Parameter	Description	Example
cudaVersion	CUDA version	12.4
nvencVersion	NVENC version	12.2
driverVersion	NVIDIA drivers version	550.90.07
nvmlVersion	NVIDIA management library version	12.550.90.07
numOfAvailableDevices	GPU available count	1
numOfDecodingSessions	Decoders count	1
numOfEncodingSessions	Encoders count	5
numOfHostEncodingSessions	Encoders count per server	5
name	GPU name	Tesla P100-PCIE-16GB
pciBusId	GPU PCI bud Id	0000:02:00.0
computeCapability	GPU capabilities Id	6.0
computeMode	GPU compute mode	0
computeModeDescription	GPU compute mode description	Default compute mode (Multiple contexts allowed per device)

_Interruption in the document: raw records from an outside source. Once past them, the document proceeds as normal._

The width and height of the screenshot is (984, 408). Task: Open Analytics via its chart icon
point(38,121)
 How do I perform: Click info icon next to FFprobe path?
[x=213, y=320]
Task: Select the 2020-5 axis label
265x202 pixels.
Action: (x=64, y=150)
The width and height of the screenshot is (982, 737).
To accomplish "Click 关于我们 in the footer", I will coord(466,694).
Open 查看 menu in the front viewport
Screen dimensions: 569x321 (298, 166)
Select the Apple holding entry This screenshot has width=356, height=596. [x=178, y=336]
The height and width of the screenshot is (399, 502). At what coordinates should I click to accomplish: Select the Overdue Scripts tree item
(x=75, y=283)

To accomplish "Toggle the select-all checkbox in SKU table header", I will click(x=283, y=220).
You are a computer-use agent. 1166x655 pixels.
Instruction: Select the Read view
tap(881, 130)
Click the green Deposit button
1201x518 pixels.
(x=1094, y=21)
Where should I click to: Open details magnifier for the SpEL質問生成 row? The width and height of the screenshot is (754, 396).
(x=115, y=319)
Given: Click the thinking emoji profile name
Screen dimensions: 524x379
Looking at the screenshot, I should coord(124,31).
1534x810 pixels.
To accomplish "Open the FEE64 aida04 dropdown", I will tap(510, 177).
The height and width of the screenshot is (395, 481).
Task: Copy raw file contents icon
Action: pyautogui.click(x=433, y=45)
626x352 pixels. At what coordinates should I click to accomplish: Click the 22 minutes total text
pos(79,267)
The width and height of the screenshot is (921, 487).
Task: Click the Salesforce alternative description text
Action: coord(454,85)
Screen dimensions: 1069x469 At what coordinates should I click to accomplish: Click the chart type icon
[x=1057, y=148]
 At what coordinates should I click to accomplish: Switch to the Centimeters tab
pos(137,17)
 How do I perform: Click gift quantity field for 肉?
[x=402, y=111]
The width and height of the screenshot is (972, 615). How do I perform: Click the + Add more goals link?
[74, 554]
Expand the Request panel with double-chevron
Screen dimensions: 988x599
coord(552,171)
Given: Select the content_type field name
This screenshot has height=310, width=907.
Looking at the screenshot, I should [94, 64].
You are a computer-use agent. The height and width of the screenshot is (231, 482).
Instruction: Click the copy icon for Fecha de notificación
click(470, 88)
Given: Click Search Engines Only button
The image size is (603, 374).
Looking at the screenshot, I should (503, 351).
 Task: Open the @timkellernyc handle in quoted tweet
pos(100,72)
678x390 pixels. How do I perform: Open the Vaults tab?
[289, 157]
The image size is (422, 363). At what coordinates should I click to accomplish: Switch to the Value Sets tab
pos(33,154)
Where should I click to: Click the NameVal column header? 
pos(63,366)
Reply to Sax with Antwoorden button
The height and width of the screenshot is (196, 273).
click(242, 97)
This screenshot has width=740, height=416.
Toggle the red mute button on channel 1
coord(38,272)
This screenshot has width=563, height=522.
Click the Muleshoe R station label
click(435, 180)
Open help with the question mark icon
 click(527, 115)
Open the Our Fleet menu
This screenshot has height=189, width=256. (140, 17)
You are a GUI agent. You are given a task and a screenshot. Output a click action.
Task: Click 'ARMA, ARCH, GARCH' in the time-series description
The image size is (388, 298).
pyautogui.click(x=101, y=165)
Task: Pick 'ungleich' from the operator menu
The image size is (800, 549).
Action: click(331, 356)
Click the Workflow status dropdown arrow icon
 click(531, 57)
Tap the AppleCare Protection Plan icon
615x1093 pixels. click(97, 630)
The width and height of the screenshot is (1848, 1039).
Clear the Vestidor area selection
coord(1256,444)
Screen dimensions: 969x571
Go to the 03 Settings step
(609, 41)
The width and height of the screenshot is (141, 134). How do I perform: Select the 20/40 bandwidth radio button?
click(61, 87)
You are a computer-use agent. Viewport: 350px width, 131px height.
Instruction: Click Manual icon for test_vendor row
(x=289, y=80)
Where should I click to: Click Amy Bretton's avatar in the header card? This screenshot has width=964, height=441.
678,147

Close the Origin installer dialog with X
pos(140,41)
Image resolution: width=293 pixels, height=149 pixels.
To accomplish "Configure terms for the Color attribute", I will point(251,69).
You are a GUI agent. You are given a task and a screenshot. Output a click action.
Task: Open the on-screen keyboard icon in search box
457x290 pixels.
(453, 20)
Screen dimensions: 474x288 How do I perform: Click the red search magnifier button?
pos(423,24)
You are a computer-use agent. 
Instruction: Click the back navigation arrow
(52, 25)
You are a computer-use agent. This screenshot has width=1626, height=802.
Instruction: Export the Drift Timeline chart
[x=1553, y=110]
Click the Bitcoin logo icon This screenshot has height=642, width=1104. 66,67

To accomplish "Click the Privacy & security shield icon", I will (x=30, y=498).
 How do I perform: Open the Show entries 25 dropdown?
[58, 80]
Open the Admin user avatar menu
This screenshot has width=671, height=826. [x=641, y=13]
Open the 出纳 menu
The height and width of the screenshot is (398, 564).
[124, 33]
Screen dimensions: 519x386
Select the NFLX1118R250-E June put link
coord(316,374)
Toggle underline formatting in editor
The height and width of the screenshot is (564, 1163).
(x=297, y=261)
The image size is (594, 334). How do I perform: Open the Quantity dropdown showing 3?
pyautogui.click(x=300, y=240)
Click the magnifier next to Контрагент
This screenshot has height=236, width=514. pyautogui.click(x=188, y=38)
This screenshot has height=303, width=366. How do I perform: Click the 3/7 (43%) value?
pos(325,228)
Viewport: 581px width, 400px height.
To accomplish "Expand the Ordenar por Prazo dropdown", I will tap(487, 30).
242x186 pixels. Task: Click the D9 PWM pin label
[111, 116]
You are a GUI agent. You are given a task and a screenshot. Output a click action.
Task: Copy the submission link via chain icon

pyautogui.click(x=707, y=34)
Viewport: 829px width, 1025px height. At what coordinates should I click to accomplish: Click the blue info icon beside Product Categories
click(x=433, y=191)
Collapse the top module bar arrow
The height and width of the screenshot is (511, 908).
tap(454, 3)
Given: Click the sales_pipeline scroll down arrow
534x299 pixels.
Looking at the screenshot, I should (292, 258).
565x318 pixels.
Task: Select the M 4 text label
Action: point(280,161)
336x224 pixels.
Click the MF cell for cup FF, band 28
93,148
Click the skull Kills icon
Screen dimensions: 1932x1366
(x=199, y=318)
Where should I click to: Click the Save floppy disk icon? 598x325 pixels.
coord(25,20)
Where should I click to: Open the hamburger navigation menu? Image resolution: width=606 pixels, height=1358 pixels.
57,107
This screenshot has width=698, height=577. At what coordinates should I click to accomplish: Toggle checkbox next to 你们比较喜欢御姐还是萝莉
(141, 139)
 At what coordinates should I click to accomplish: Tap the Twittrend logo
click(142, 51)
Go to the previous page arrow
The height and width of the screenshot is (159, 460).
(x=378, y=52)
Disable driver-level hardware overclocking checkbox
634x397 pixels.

decoderFps	Decoding FPS	30
encoderFps	Encoding FPS	30
averageFps	Average FPS by native GPU stats	29
averageLatency	Average latency in microseconds by native GPU stats	1225
computeUtilization	GPU compute utilization percent	1
memUtilization	Memory utilization percent	0
decoderUtilization	Decoder utilization percent	5
encoderUtilization	Encoder utilization percent	4
totalMem	Total memory amount	16 GB
freeMem	Free memory amount	15.26 GB
usedMem	Used memory amount	752.25 MB
usedPciBandwidth	PCI bus bandwidth used	984.76 KB
minWidth	Minimal picture width to decode/encode	33
minHeight	Minimal picture height to decode/encode	17
maxWidth	Maximum picture width to decode/encode	4096
maxHeight	Maximum picture height to decode/encode	4096